Из дневников Веры Ерошкин знал, что через две недели после того, как они расписались, Корневского ненадолго отозвали в Орел сдать дела преемнику, а на следующий день в трамвае Вера случайно встретила Пирогова. Они разговорились, и он, узнав, что она теперь замужняя дама, муж же в отъезде, снова каждый день стал у нее бывать. Словно по соглашению, разговаривая, они старались не упоминать ни его жены, ни Корневского. Время от времени, если была хорошая погода, они вместе ездили гулять в Сокольники. Однажды, дело было там же, в Сокольниках, она ни с того ни с сего сказала ему: “Петр, возьми меня на руки”.

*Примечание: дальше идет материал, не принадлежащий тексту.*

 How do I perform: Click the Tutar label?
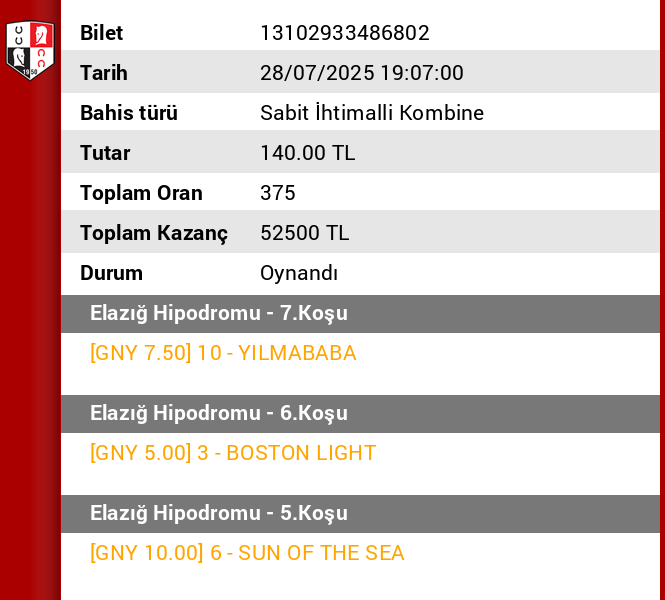105,153
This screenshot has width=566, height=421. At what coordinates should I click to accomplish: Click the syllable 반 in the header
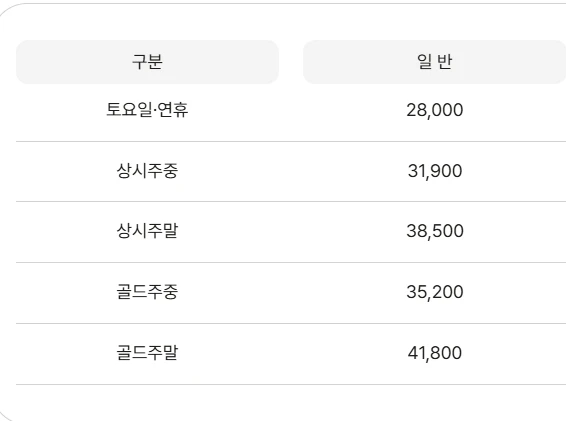[445, 61]
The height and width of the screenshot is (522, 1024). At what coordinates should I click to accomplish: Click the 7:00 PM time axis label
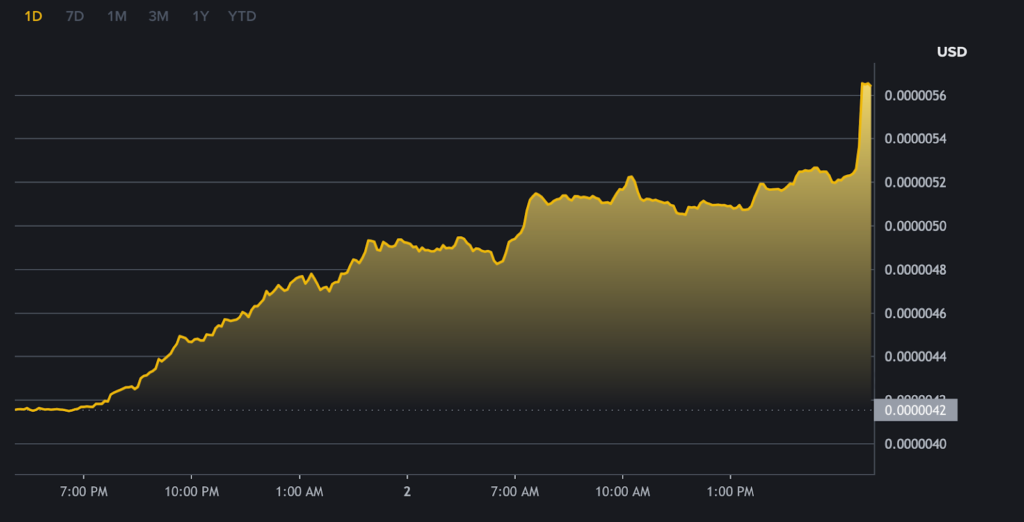(x=84, y=492)
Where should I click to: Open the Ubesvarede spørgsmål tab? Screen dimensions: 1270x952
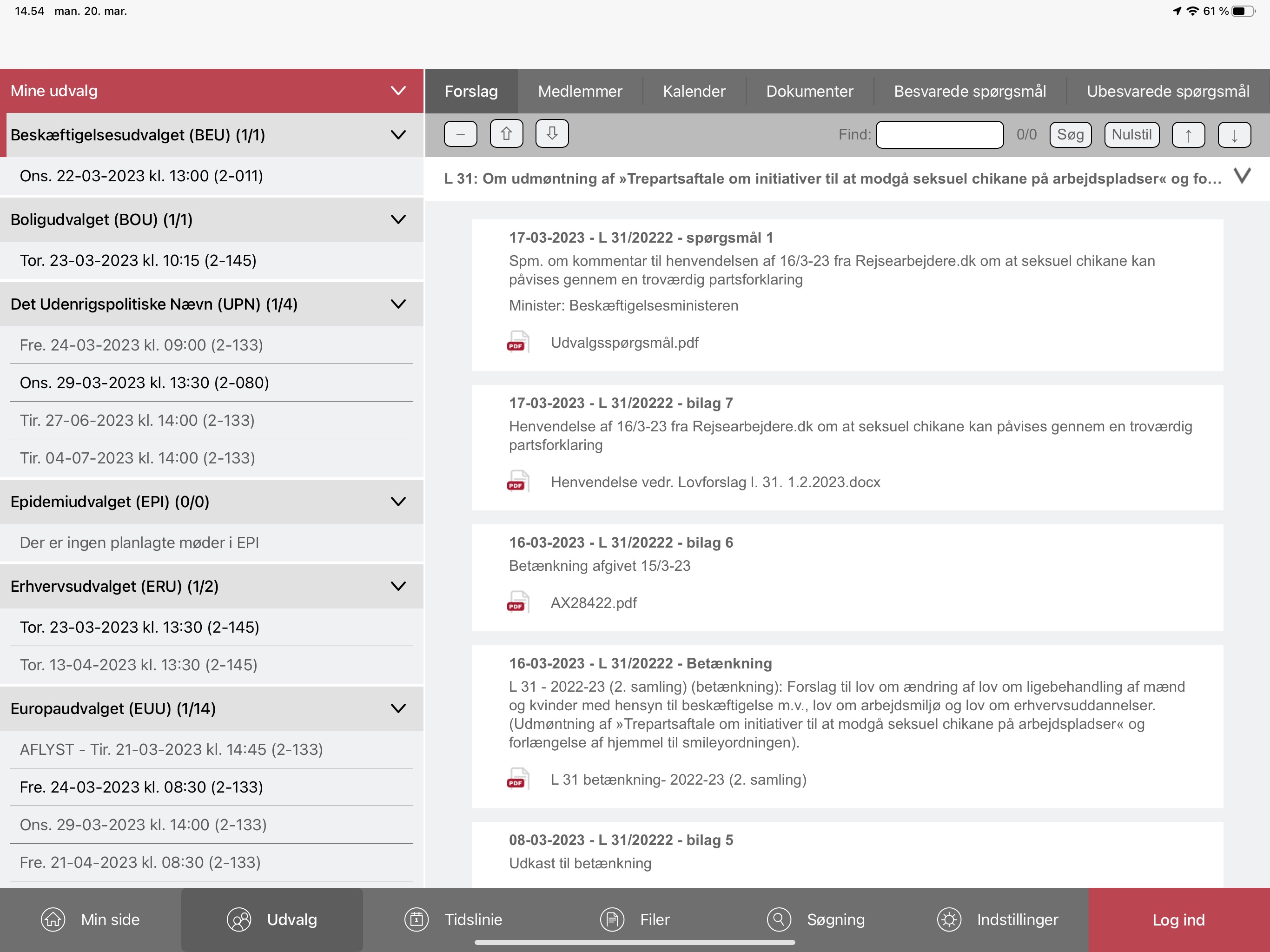1167,91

В дневнике примерно за полгода до этого Вера как-то пожаловалась, что часто она для самой себя была чересчур неожиданна. В детстве она больше всего любила, когда ее носили на руках, и теперь в Сокольниках ей вдруг показалось, что, стоит лишь захотеть, всё это можно вернуть. Пирогов с готовностью ее подхватил, сделал это легко, и ей тогда снова почудилось, что вернуться в детство можно так же легко. Она, как девочка, обвила руками его шею, положила голову на плечо и опять начала плакаться, что с Корневским несчастна, что замужем ей плохо.

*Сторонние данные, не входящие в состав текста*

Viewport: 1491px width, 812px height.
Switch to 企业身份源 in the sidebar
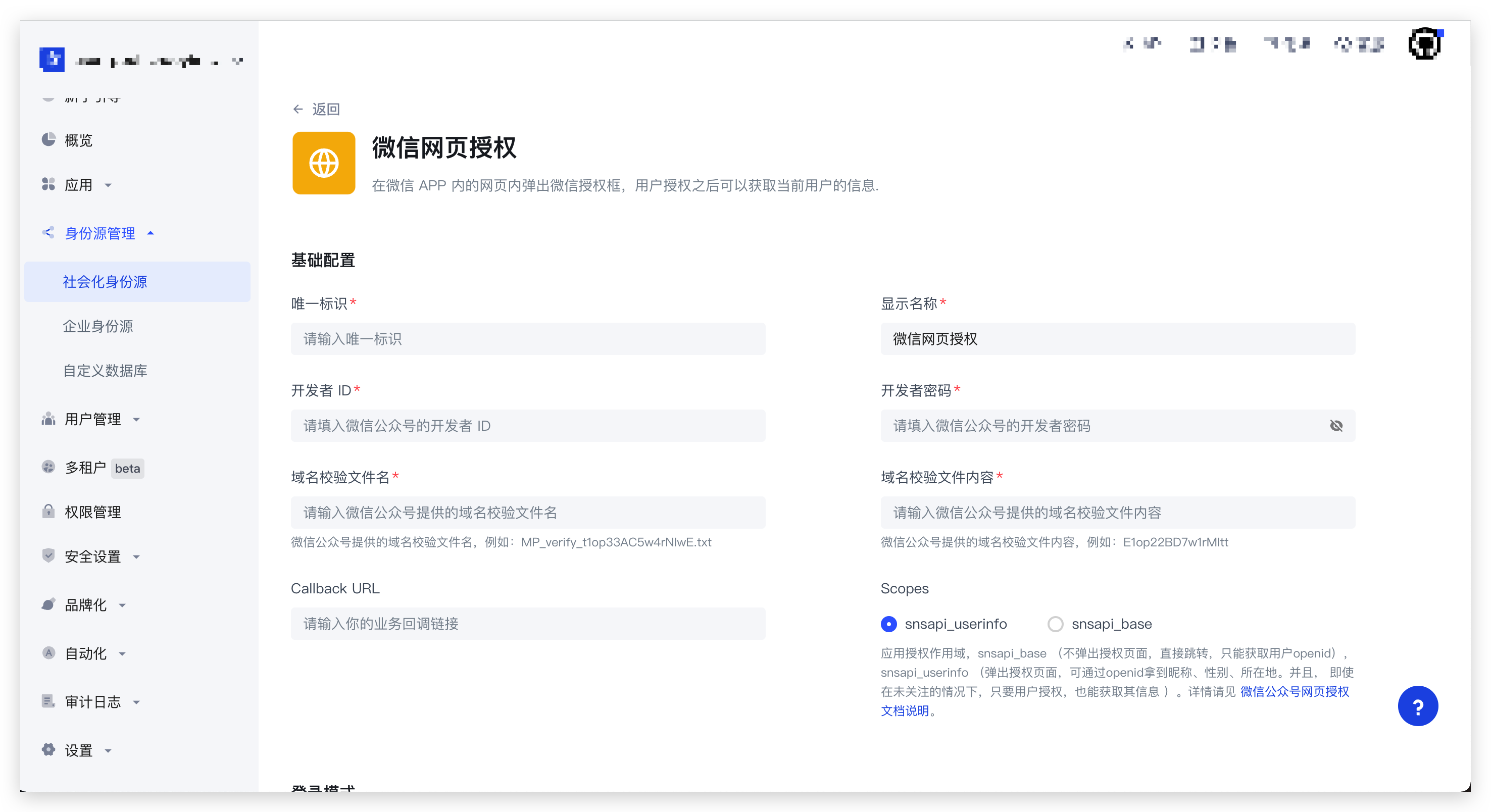pyautogui.click(x=98, y=326)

Так они шли и шли, и она, увлекшись своими жалобами, даже не заметила, что Петр давно свернул с главной аллеи на какую-то узенькую тропинку и больше не слушает ее стенаний. Теперь он шел медленно, осторожно и то и дело озирался по сторонам, явно чего-то ища. Забеспокоившись, она уже изготовилась спросить, куда они идут, но не успела: тем же елейным голосом, каким чужие люди говорят с маленьким ребенком, он вдруг произнес: “А что это там за домик?” Она посмотрела туда, куда и он, и увидела небольшой сарайчик для садового инвентаря с удачно приоткрытой дверью – только тут она поняла, чего он от нее хочет.
Вся эта история перестала ей нравиться. Возвращение в детство не состоялось, она отпустила его шею и потребовала, чтобы он немедленно поставил ее на землю. Против ожидания, он без ропота подчинился, и Вере, едва она почувствовала под собой твердую почву, снова стало его жаль. “Слушай, Петр, – сказала она, смягчившись, – я вижу, что ты меня и вправду любишь, но чтобы мы оба потом никогда об этом не пожалели, прошу тебя: не здесь и не сейчас. Я бы очень хотела, чтобы наружу это не вышло. Сделаем так. Завтра ты придешь, как обычно, я же скажу бабушке, что не хочу тебя видеть и чтобы она сказала, что я на курсах. Через полчаса жди меня на трамвайной остановке у Яузского бульвара, я приду”.
“Оба сыграли эту сцену хорошо. Бабушка выпроводила Пирогова, а через полчаса я ушла, сказав, что иду к Ламиным. Мы встретились с Петром и, сев на трамвай, доехали до Трубной. Там, рядом с площадью, в переулках множество заведений с номерами для клиентов. В одно из них мы и вошли, не вызвав у коридорного никакого интереса, чего я, признаться, боялась. Не требуя с нас никаких документов, он открыл небольшую комнату, в которой был стол, пара табуреток да у стены помещалась железная кровать, застеленная грубым солдатским одеялом. Вернувшись, он брякнул на стол куцую подушку, простыни и оставил нас вдвоем.